今回の提携では、TAIが持つAI技術(脳)と、アスカが40年近くにわたって培ってきた精密な駆動・ロボット技術(体)を統合。複雑な環境下における自律的な稼働の実現を目指す姿勢だ。
連携の実効性を高めるため、TAIのエンジニアはアスカの子会社である株式会社MIRAI-LABにて産業用ロボットの技術講習を修了。ハードウェアの特性や物理的制約を深く理解した上でAI開発を進める体制を整えた。

VR模倣学習と自律動作のデモを実施
今後の実装を見据え、TAIのエンジニアがアスカ本社(愛知県刈谷市)を訪問し、DOBOT社製ヒューマノイドロボット「UNI-ROBO DOBOT Atom-MAX」を用いた実証デモを実施した。

デモでは2つの技術を検証した。1つ目はVR技術を用いた模倣学習で、操作者がVRゴーグルを装着してロボットの視点を共有しながら遠隔操作を行い、熟練工の動きを直接ロボットに学習させる手法だ。複雑なプログラミングを介さずに技能継承が可能となる。

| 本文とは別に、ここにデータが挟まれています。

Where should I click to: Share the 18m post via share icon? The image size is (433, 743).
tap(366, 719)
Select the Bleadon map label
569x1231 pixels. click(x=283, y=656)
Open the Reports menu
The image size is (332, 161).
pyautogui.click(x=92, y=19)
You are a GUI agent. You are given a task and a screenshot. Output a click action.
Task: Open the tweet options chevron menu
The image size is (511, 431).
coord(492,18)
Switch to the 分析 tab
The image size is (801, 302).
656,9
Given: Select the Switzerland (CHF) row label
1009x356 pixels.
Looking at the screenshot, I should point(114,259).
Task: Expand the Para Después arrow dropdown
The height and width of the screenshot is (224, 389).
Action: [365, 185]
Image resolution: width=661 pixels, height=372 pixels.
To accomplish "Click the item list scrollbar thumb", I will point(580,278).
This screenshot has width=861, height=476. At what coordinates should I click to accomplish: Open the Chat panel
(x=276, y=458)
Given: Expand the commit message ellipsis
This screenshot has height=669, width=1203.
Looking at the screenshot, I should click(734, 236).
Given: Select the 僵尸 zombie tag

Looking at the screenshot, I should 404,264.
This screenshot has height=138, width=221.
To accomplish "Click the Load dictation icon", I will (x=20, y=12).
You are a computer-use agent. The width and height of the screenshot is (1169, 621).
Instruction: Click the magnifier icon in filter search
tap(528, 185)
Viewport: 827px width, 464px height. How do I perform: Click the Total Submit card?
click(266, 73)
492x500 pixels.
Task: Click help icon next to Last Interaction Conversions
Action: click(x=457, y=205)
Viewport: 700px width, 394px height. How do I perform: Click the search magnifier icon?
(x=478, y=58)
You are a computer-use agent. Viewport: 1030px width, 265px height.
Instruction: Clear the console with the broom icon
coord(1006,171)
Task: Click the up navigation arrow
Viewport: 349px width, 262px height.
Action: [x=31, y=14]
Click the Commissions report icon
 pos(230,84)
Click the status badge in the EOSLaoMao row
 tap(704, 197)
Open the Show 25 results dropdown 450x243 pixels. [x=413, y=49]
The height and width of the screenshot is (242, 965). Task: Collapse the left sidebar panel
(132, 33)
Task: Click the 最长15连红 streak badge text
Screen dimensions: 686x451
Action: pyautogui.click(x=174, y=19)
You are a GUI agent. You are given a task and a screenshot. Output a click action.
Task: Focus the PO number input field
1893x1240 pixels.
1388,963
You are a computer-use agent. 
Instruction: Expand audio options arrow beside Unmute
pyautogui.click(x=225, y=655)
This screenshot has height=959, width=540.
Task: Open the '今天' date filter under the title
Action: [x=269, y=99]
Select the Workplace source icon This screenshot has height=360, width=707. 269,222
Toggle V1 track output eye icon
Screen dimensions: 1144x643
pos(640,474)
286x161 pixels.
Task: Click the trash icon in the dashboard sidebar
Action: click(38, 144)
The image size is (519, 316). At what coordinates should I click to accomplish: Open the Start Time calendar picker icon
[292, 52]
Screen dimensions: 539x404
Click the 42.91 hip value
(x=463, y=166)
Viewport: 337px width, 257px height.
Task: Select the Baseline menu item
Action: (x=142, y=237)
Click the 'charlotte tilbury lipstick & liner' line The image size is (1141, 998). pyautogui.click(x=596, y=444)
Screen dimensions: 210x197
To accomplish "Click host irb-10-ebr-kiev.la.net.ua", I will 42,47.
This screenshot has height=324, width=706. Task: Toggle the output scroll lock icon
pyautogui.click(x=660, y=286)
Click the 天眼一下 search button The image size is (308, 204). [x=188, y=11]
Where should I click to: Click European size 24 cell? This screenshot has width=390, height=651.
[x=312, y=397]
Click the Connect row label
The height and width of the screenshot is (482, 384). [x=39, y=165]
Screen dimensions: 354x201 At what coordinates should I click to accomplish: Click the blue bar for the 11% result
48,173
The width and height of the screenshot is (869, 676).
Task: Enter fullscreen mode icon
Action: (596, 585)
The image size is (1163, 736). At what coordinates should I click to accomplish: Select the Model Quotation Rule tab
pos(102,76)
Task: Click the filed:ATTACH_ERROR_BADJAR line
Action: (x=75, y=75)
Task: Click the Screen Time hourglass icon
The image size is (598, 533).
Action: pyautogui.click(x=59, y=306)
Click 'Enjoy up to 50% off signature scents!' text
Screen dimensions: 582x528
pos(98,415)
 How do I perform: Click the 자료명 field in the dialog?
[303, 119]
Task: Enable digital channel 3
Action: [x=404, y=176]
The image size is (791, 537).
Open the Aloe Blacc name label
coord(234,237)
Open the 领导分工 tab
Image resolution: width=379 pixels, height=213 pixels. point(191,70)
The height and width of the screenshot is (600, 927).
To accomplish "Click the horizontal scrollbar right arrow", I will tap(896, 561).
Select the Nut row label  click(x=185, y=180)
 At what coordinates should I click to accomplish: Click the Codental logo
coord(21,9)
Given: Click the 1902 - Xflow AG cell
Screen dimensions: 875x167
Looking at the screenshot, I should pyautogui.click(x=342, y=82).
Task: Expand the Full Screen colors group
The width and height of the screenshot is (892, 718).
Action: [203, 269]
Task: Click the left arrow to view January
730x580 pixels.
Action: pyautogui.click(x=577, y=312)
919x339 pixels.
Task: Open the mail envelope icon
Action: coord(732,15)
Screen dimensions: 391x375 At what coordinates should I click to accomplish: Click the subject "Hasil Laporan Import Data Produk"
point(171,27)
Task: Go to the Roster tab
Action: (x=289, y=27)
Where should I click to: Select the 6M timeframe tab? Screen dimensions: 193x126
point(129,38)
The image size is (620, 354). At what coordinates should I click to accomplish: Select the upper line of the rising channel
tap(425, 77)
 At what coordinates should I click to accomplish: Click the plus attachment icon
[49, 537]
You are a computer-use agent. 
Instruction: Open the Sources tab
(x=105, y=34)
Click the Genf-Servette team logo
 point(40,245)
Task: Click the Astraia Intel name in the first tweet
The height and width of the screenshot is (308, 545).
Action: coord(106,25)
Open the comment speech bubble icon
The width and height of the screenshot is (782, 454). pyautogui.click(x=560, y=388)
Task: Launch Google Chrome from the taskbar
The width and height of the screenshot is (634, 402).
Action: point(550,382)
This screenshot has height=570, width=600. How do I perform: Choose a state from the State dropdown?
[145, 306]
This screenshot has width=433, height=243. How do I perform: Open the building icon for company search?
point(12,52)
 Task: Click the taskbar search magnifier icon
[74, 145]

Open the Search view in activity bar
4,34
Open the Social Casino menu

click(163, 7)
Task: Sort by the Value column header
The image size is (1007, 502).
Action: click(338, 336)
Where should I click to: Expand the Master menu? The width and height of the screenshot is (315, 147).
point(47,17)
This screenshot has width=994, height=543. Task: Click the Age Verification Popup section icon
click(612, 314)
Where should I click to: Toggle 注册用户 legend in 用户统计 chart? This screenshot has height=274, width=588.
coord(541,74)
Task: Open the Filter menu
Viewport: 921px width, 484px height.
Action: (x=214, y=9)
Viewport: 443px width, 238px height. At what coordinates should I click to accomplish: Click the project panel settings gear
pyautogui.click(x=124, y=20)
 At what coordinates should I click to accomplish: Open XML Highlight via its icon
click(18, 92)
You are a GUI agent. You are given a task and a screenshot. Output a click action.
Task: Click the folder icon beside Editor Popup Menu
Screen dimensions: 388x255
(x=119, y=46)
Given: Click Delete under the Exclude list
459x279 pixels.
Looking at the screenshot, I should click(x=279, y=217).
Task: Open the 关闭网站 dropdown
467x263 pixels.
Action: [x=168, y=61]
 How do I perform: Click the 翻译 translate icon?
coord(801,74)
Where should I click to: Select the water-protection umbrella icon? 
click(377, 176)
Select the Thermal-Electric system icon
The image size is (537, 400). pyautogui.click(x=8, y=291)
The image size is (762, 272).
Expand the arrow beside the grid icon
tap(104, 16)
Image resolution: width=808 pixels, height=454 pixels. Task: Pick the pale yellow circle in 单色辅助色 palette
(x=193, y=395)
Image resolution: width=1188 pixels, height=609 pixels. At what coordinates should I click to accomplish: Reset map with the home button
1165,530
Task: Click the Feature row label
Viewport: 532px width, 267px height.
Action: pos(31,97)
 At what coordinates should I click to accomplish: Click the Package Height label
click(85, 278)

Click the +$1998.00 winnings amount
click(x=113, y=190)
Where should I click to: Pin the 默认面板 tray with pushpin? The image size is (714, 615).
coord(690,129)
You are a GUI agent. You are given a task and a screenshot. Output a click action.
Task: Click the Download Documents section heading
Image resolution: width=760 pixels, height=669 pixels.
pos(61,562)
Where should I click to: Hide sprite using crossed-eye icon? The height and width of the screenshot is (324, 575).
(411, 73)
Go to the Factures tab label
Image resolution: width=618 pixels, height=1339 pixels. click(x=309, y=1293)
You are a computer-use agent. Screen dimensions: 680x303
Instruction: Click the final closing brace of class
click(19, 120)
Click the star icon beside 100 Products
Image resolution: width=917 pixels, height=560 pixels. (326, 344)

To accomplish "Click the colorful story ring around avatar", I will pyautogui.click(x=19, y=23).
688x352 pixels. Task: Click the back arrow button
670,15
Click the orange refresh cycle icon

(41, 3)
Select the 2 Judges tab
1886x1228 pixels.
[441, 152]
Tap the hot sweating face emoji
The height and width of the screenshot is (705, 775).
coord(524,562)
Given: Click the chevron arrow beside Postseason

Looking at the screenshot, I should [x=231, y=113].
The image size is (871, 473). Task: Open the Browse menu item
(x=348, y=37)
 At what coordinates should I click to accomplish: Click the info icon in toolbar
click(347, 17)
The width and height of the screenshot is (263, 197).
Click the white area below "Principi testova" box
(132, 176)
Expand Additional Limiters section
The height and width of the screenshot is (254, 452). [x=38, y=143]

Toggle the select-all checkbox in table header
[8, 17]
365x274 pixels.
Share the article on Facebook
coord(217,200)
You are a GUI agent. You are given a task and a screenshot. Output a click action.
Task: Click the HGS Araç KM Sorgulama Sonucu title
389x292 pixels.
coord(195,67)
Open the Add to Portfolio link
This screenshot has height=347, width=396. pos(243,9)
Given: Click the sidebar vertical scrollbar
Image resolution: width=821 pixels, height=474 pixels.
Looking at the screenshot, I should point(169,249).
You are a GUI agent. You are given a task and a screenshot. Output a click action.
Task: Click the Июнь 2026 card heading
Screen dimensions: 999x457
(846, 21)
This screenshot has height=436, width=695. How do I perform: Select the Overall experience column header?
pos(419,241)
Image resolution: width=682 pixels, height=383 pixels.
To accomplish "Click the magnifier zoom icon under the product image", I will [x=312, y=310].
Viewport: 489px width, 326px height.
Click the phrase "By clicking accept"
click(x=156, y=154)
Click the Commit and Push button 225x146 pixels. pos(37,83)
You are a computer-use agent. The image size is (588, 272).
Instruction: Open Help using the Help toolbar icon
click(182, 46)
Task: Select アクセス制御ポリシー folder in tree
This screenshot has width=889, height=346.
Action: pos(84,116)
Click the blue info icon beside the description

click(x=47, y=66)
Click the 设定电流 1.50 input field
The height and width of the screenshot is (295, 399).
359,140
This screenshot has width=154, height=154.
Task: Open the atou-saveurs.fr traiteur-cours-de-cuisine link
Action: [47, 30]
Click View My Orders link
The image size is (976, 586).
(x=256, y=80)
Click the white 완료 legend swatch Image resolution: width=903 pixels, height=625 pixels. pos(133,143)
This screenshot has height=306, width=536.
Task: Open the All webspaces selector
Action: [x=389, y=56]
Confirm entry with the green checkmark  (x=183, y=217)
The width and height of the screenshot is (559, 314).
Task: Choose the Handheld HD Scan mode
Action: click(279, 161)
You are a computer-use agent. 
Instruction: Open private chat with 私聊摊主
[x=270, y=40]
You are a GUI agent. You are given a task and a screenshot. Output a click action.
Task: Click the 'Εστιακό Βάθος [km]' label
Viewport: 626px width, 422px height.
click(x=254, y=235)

2つ目は学習データに基づく自律動作で、色による判別機能を実演。赤と白の対象物を正確に識別し、赤は左側、白は右側のボックスへ仕分ける一連の動作を自律的に実行した。

製造・物流など人手不足分野でPoCを開始
現在、TAIとアスカは製造・建設・物流など人手不足が深刻な特定顧客との実地環境における実証実験(PoC)を既に開始している。
中長期的には日本の現場に適した汎用的な自動化ソリューションを展開し、持続可能な社会インフラの構築を目指す方針だ。